La vie est belle, selon les termes de ce conteur qui nous manifeste sa vision du monde en intégrant l'amour dans l'agriculture. Cette pensée claire et radicale nous aide à « atterrir» et à retrouver ce lien avec la terre pour l'honorer. C'est encore un art de la transformation qui est ici jeu, celui de récolter le soleil, de semer nos fragilités, avec les êtres les plus invisibles, de faire émerger quelque chose de nouveau sur terre. Une manière de tout lier, l'art avec la science, l'amour avec le politique. Oscillant entre l'agronomie et une poésie spirituelle, son chant d'amour rejoint également la pensée de Donna Haraway. Professeure émérite du Département d’histoire de la conscience et des études féministes de l’Université de Californie à Santa Cruz, elle contribue depuis plusieurs années à l’étude des relations humain-machine et humain-animal et a publié le célèbre Manifeste Cyborg : Science, technologie et féminisme socialiste à la fin du XXe siècle  en 1985. Caractéristiques des avant-gardes, les manifestes et les néologismes sont fréquents dans l’écriture singulière de Donna Haraway, qui combine philosophie, histoire culturelle de la science, féminisme socialiste et littérature cyberpunk. Avec Staying with the Trouble : Making Kin in the Chthulucene, elle met au cœur de ce manifeste l´idée que la vie, dans ses manifestations diverses, fait intervenir molécules, cellules, organismes, écosystèmes ou assemblages techno-naturels sous la forme de réseaux, de maillages, de coopérations et de collaborations et non de compétition ou de domination.  

 

Pour boucler la boucle, ce qui fait lien encore et toujours dans ces histoires que nous racontons, c'est cette relation inédite et complice qui façonnent les œuvres de Suzanne Husky comme si elles étaient nées de la Terre.
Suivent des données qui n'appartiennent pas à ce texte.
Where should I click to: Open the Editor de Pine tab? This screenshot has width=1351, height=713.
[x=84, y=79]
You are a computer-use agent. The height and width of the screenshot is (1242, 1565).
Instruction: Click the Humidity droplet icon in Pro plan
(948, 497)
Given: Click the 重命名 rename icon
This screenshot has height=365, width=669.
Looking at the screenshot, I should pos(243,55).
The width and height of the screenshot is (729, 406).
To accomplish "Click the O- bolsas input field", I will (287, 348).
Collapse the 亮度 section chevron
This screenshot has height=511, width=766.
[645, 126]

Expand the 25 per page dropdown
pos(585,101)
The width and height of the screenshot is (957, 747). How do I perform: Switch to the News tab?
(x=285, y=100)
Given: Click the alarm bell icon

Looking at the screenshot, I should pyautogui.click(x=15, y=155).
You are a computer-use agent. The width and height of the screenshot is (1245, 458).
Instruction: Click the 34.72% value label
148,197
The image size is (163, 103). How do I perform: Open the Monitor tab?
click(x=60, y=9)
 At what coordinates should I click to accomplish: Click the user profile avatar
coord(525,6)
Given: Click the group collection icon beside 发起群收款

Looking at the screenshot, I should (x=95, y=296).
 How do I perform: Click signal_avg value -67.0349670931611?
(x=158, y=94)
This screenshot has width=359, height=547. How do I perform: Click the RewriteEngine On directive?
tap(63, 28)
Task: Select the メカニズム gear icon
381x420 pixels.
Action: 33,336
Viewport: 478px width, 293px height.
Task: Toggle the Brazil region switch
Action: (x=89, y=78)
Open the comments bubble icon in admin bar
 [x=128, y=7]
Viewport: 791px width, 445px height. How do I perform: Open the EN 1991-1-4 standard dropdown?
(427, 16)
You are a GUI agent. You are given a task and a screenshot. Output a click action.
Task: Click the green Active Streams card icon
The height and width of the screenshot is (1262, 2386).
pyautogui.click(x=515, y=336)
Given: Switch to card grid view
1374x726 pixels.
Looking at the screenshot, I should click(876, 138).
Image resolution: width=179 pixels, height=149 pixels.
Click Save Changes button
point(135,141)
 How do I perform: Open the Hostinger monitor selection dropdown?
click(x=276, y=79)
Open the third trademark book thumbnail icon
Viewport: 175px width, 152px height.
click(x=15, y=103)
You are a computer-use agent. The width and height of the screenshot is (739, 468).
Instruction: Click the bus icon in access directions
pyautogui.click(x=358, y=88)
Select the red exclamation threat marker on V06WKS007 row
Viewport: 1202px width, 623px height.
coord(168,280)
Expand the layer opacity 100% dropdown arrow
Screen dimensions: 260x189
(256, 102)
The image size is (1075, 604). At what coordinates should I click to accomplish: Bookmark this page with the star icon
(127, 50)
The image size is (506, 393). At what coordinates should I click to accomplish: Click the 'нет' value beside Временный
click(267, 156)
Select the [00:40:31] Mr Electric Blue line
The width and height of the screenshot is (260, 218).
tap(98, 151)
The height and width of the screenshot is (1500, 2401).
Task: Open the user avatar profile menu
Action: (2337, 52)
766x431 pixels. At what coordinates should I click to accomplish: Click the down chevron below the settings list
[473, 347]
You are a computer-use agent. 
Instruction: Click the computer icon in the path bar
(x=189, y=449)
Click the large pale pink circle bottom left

Ressemblance troublante avec le Cyclop, monstre gigantesque dans le Bois des Pauvres à Milly-la forêt, qui est porté par trois arbres qui l'accueille. C'est également un engagement politique qui était au cœur de cette œuvre mêlée à l'amour et à l'ambitieux de celles et ceux qui l'on construite. Le Cyclop, œuvre collective, confirma les liens d'une communauté artistique à l'initiative de Tinguely et Saint Phalle. Dans le prolongement de la pensée d'Haraway, le Cyclop serait alors une œuvre-cyborg à l'humeur combative, porteuse de nombreuses histoires tant individuelles que collectives. Tout semble enfin nous avoir réuni pour « vivre avec le trouble ». Jouons inlassablement notre rapport entre nature et culture, résistons par l'intime, enchantons la politique par la magie du vivant pour entendre le chant des terrestres.[1]

 

[1]   Emilie Hache, Né·e·s de la Terre. Un nouveau mythe pour les terrestres, in Revue Terrestres.org, septembre 2020, https://www.terrestres.org/2020/09/30/nee-de-la-terre-un-nouveau-mythe-pour-les-terrestres/

 

[1]   Le titre de ce texte est une référence directe au film L'Arbre, le Maire et la Médiathèque réalisé par Éric Rohmer en 1993. L'histoire racontée est celle de Julien Dechaumes, maire socialiste de Saint-Juire, un petit village de Vendée, qui vise les prochaines élections législatives et réussit à obtenir une subvention du Ministère de la Culture pour doter son village d’une médiathèque. Or, l'instituteur du village, Marc Rossignol, s'oppose à ce projet notamment à cause de l’abattage d’un magnifique arbre centenaire que la construction d’un tel bâtiment entraînerait.